#### [Work required]
All entries below are to be returned exactly, with pictures left out.

#### [Extracted entries]

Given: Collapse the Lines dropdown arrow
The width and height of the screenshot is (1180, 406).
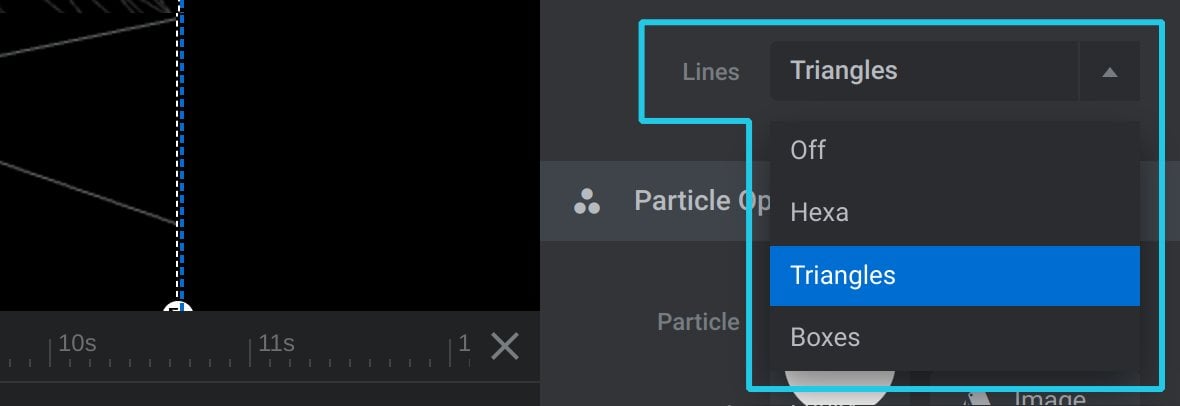Looking at the screenshot, I should (1109, 72).
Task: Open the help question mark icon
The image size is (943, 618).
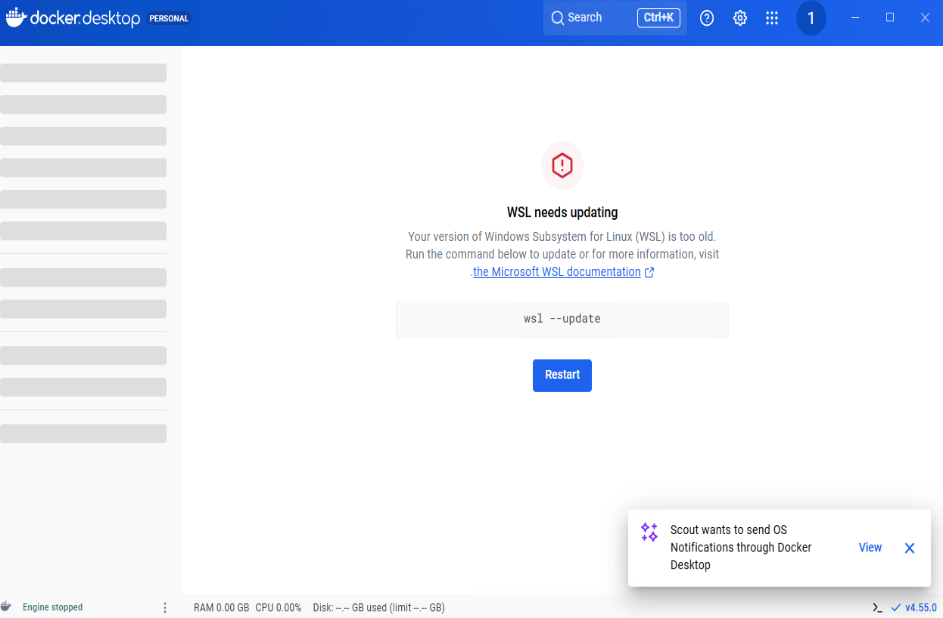Action: tap(707, 18)
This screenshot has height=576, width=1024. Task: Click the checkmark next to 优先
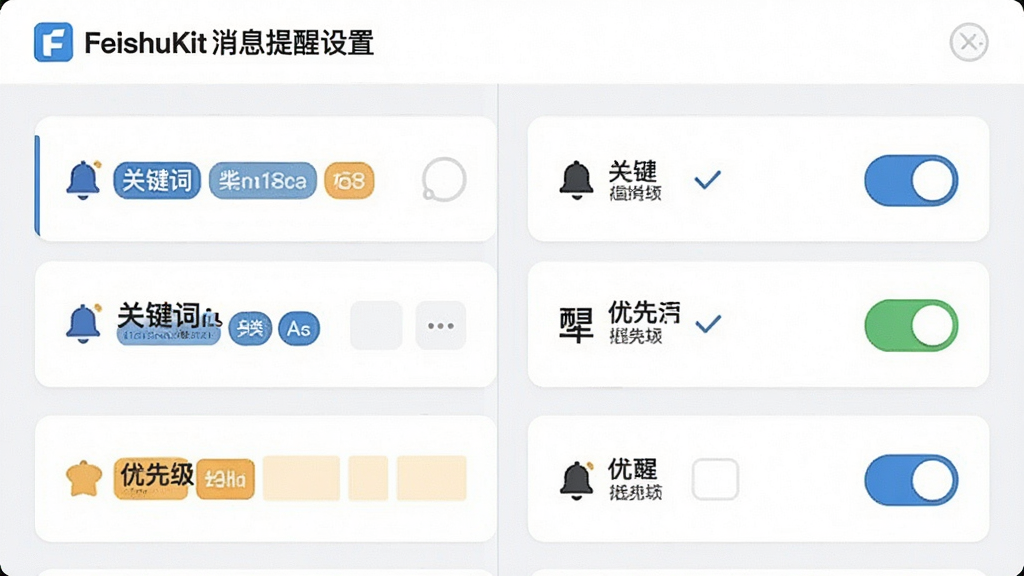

#### [Result for this task]
Given: Collapse the Lines dropdown arrow
The width and height of the screenshot is (1180, 406).
Looking at the screenshot, I should (1109, 72).
Task: Open the help question mark icon
The image size is (943, 618).
Action: tap(707, 18)
This screenshot has height=576, width=1024. Task: Click the checkmark next to 优先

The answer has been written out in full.